# Estratto:

Capitalismo woke: l’inizio della fine?

Ricognizioni 9 Febbraio 2024

di Antonio de Felip

Una grandissima, ben nota azienda di telecomunicazioni, un tempo eccellenza italiana, oggi caduta nelle grinfie dei soliti predatori francesi e di fondi speculativi americani che si stanno facendo la guerra sulle sue e nostre spoglie, ha mandato in onda una pubblicità che in realtà è una clip di pura propaganda ultrafemminista, una “denuncia” incupita da un angosciante vittimismo come atto d’accusa al cosiddetto “gender gap”. Immancabile la scarpa rossa – con tacco stellare – nel finale del video.

È l’ultimo esempio, anche nel nostro paese, della sfrontata faziosità politica del mondo delle grandi multinazionali che non esita a sostenere impunemente le cause ideologiche liberal-progressiste più estreme e divisive, fenomeno impensabile solo qualche anno fa. Altro esempio: un omosessuale che, in una pubblicità di una marca automobilistica francese, irride e provoca un poliziotto. Probabilmente qualcuno l’ha ritenuta ironica o simpatica. Un altro brand automobilistico francese (è un caso?) nella sua pubblicità stigmatizza con la scritta “stereotipo” l’immagine di una normale famiglia composta da padre, madre e figli. Ancora: insistente, pervasiva, massiva, incongrua presenza di testimonial di colore nella pubblicità dei prodotti più disparati. Sono tutte, queste, manifestazioni del cosiddetto super-capitalismo woke – nato in USA, ma ben acclimatatosi e accasatosi a Davos presso il famigerato World Economic Forum, – e ormai diventato strumento e sostenitore dei programmi più estremi di decostruzione e distruzione dei valori tradizionali che hanno informato la nostra civiltà.

# Cosa fare:
Trascrivi tale e quale il tratto dell'articolo sul capitalismo woke che va da "Capitalismo woke: l’inizio" fino a "finale del video.".

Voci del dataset
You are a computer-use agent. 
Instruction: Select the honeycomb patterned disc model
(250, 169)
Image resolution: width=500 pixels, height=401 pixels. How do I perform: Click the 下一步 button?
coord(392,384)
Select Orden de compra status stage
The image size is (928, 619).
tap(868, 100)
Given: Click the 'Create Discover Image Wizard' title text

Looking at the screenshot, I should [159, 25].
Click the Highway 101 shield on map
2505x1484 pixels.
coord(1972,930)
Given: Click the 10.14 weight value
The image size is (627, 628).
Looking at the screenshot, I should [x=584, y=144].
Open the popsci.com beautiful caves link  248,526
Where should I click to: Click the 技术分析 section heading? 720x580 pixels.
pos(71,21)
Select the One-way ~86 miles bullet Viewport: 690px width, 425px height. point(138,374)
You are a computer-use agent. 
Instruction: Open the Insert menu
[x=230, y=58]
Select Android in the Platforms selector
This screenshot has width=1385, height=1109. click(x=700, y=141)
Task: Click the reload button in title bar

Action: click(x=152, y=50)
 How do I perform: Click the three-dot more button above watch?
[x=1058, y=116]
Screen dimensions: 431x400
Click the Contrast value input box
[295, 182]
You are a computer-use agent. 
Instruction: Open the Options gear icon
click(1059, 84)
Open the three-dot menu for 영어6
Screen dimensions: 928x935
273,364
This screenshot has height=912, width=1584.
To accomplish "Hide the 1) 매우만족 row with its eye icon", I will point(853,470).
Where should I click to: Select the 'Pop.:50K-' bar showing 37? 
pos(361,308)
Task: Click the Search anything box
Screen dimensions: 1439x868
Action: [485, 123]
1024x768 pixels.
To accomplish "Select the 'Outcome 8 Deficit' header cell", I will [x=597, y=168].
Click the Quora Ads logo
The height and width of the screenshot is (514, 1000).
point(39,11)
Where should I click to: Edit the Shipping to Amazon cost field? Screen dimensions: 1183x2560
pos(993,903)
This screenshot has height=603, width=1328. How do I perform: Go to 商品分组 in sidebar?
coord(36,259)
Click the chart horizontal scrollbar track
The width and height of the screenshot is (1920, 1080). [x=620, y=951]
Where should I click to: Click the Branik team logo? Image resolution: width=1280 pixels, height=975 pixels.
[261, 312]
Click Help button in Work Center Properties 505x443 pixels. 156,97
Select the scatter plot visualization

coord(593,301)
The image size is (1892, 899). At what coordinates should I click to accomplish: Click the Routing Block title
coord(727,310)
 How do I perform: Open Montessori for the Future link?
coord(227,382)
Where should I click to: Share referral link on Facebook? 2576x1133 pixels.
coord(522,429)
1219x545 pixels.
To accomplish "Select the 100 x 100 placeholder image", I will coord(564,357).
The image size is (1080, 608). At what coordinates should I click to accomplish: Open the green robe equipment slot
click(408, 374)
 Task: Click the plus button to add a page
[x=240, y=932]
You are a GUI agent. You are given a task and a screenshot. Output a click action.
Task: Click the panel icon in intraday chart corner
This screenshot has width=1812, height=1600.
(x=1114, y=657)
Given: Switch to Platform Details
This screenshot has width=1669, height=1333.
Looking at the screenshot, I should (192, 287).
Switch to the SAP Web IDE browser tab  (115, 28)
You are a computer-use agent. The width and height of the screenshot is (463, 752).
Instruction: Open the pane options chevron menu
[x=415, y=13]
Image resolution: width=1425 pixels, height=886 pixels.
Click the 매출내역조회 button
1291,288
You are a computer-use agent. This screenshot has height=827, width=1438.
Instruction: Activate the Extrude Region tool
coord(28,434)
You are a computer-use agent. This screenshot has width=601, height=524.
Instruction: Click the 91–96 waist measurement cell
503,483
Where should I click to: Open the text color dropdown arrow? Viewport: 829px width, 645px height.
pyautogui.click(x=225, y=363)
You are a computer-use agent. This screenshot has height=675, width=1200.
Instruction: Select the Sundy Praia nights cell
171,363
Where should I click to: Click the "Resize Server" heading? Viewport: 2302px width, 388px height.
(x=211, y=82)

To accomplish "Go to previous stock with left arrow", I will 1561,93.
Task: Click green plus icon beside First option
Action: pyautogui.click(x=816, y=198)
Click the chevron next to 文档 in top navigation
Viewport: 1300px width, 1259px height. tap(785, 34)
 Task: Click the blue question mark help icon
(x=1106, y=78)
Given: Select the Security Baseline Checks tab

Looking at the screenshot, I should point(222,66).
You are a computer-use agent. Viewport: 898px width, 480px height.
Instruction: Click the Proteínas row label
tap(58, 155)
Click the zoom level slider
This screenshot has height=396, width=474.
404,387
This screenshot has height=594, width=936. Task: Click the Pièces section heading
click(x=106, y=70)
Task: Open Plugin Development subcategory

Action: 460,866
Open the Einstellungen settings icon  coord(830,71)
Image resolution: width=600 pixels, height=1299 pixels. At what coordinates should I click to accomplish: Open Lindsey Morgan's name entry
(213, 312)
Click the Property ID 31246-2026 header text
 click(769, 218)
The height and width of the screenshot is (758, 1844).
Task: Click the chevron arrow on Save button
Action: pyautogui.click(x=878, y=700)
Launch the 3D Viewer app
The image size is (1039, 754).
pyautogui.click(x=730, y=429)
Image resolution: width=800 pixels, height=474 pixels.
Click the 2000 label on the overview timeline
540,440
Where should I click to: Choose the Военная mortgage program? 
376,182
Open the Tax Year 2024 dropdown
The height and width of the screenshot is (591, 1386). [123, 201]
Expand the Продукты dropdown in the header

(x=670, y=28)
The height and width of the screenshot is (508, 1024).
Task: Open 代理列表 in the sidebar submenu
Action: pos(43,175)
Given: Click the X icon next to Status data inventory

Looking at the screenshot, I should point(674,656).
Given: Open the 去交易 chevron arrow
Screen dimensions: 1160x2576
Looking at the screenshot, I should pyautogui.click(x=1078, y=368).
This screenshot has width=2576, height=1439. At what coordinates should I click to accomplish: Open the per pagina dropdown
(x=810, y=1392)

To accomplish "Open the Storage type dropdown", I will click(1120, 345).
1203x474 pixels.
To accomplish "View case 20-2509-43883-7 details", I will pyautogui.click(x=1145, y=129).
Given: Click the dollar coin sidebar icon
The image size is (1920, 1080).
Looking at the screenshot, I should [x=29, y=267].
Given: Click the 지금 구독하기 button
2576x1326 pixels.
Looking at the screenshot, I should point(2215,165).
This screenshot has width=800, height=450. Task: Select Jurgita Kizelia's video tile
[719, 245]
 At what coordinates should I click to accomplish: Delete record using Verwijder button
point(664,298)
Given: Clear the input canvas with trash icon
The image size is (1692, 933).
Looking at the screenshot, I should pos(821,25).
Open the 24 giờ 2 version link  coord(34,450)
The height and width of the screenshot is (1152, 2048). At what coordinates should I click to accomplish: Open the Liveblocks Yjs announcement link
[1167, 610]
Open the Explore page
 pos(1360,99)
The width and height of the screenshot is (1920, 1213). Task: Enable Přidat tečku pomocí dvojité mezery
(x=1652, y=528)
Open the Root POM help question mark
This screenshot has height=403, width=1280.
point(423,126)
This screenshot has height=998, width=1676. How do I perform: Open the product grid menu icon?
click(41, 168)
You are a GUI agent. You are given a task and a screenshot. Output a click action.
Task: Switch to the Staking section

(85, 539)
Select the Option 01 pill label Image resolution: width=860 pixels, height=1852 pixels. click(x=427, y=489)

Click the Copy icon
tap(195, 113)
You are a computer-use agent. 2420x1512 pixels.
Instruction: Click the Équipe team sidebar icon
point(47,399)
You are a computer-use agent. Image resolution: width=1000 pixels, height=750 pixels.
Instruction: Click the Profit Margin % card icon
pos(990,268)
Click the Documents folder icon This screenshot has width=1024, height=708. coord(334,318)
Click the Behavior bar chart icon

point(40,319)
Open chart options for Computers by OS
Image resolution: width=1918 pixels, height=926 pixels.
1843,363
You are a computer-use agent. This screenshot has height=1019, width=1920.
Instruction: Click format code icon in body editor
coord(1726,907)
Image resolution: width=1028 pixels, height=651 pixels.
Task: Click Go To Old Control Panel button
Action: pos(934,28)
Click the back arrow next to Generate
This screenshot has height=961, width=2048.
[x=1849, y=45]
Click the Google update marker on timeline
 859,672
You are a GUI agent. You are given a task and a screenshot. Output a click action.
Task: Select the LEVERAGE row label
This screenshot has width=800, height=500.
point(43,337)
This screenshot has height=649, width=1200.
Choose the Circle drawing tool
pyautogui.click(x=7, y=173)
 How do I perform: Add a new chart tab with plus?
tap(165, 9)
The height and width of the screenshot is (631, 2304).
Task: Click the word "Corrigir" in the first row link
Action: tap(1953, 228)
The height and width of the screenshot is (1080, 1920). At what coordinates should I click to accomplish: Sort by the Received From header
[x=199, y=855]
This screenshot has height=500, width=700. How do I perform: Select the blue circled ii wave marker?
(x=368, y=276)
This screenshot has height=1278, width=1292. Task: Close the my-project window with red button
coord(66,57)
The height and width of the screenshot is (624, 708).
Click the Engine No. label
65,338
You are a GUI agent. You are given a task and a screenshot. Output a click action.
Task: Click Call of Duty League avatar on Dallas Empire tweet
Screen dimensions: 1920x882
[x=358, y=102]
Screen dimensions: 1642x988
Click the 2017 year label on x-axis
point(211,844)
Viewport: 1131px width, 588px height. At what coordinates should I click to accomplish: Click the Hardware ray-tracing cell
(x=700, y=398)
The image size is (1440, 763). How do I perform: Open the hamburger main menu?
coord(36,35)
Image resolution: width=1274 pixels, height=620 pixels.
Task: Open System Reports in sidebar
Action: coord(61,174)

# Risultato:
Capitalismo woke: l’inizio della fine?

Ricognizioni 9 Febbraio 2024

di Antonio de Felip

Una grandissima, ben nota azienda di telecomunicazioni, un tempo eccellenza italiana, oggi caduta nelle grinfie dei soliti predatori francesi e di fondi speculativi americani che si stanno facendo la guerra sulle sue e nostre spoglie, ha mandato in onda una pubblicità che in realtà è una clip di pura propaganda ultrafemminista, una “denuncia” incupita da un angosciante vittimismo come atto d’accusa al cosiddetto “gender gap”. Immancabile la scarpa rossa – con tacco stellare – nel finale del video.